Prompt 1: Rewrite the paragraph of the case brief that begins "The Social Security Act of 1935" as a short bulleted list, keeping its main facts.
Prompt 2:
Answer these questions using the case brief:
(a) How much unemployment compensation did the debtor receive during the six months before his bankruptcy filing?
(b) Which section defines current monthly income?
(c) What kind of tax does FUTA impose on wages paid by employers?
Prompt 3: Reproduce the passage of the case brief that begins at the words "Current monthly income (CMI)" and stops after the words "crimes . . .".

(Excerpt to read)

February 3, 2010
Illinois Judge Rules Unemployment is not a Benefit Under Social Security and Therefore is part of CMI
Brief by my associate, Roksana Moradi
In re Kucharz, 418 B.R. 635 (Bkrtcy C.D. Ill, Oct 2009)
Issue: Is unemployment compensation a “benefit received under the Social Security Act” and thus excluded from a Chapter 13 debtor's current monthly income?
The Debtor, Jonathan Kucharz, received unemployment compensation totaling $1,230.00 during the six-month period preceding his bankruptcy filing. He disclosed the unem-ployment compensation but claimed “it as a benefit under the Social Security Act that, as such, does not need to be included in the calculation of his current monthly income.” The Chapter 13 Trustee disagreed and objected.
Current monthly income (CMI) is defined in Section 101(10A) as follows:
(B) includes any amount paid by any entity other than the debtor (or in a joint case the debtor and the debtor's spouse), on a regular basis for the household expenses of the debtor or the debtor's dependents (and in a joint case the debtor's spouse if not otherwise a dependent), but excludes benefits received under the Social Security Act, payments to victims of war crimes or crimes against humanity on account of their status as victims of such crimes . . .
The Social Security Act of 1935 (hereinafter “SSA”) “incentivized the states to adopt conforming laws to pay unemployment insurance benefits to their involuntarily unem-ployed citizens.” Congress “rejected the alternative of a uniform national unemployment insurance system, preferring instead to preserve the autonomy of the states to adopt their own systems.” The incentive for the states to act was a financial one, provided through the Federal Unemployment Tax Act (FUTA), 26 U.S.C. §§ 3301-3311. FUTA imposes an excise tax on wages paid by employers. An employer, however, is allowed a credit of up to 90% of the federal tax for contributions the employer pays to a state fund established under a federally approved state unemployment compensation law. In order to protect the employer contributions against loss, the states are required to invest the funds with the U.S. Treasury. Id. The states' funds are deposited and held in an ‘Unemployment Trust Fund.’ 42 U.S.C. § 1104.”

(End Excerpt to read)
(Extracted material)

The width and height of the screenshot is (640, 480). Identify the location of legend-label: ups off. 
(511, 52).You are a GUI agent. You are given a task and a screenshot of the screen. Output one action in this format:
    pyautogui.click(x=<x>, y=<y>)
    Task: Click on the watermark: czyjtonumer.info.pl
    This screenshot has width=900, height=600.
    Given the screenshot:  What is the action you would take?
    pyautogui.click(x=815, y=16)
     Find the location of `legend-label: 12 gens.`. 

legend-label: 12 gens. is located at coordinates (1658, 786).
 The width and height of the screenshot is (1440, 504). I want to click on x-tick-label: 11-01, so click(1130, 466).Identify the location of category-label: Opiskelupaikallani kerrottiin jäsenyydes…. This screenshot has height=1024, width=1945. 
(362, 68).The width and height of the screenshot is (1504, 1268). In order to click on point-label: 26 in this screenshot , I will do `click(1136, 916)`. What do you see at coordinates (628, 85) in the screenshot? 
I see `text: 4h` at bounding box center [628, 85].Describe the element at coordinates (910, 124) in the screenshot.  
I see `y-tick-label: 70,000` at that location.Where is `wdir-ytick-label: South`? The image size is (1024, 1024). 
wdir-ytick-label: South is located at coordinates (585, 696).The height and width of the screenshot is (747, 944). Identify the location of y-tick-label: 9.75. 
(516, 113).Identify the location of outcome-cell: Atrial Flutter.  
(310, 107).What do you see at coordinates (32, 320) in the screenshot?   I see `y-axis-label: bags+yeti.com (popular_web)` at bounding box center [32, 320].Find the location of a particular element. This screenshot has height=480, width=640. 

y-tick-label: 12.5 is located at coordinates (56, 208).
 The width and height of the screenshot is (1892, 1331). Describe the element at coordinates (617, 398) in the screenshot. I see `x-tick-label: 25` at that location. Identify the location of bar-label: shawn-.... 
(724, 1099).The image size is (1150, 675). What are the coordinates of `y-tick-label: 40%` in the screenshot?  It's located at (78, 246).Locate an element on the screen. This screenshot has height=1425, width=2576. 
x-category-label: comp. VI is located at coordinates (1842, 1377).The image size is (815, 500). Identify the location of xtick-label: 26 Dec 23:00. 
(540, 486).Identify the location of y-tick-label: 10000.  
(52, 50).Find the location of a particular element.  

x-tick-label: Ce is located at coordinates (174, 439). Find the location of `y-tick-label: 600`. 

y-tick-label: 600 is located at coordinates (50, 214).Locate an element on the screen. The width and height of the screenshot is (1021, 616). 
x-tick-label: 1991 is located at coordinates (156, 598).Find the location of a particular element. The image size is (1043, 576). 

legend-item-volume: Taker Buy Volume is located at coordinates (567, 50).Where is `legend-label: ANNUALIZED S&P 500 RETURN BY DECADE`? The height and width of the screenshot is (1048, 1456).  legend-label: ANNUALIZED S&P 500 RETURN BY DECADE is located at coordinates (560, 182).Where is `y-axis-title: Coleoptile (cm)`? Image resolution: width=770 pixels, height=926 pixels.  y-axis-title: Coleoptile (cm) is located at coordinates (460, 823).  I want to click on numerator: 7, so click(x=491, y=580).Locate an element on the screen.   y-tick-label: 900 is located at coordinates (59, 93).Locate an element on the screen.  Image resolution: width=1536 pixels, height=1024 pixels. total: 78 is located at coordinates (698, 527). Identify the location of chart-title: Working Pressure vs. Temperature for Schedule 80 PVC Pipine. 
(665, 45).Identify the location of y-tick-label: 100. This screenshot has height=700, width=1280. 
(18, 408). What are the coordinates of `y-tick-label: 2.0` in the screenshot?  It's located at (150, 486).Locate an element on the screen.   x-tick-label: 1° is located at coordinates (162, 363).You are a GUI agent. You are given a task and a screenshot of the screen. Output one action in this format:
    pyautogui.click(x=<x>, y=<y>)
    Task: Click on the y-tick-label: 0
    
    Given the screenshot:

(End Extracted material)

Written answer 1:
- The Social Security Act of 1935 encouraged the states to adopt conforming laws that pay unemployment insurance benefits to involuntarily unemployed citizens.
- Congress rejected a uniform national unemployment insurance system so that the states could keep the autonomy to adopt their own systems.
- The incentive for the states was financial. It came through the Federal Unemployment Tax Act (FUTA), 26 U.S.C. §§ 3301-3311, which imposes an excise tax on wages paid by employers.
- An employer may take a credit of up to 90% of the federal tax for contributions it pays to a state fund set up under a federally approved state unemployment compensation law.
- To protect these contributions against loss, the states must invest the funds with the U.S. Treasury. The funds are held in an "Unemployment Trust Fund" (42 U.S.C. § 1104).

Written answer 2:
(a) $1,230.00
(b) Section 101(10A)
(c) An excise tax

Written answer 3:
Current monthly income (CMI) is defined in Section 101(10A) as follows:
(B) includes any amount paid by any entity other than the debtor (or in a joint case the debtor and the debtor's spouse), on a regular basis for the household expenses of the debtor or the debtor's dependents (and in a joint case the debtor's spouse if not otherwise a dependent), but excludes benefits received under the Social Security Act, payments to victims of war crimes or crimes against humanity on account of their status as victims of such crimes . . .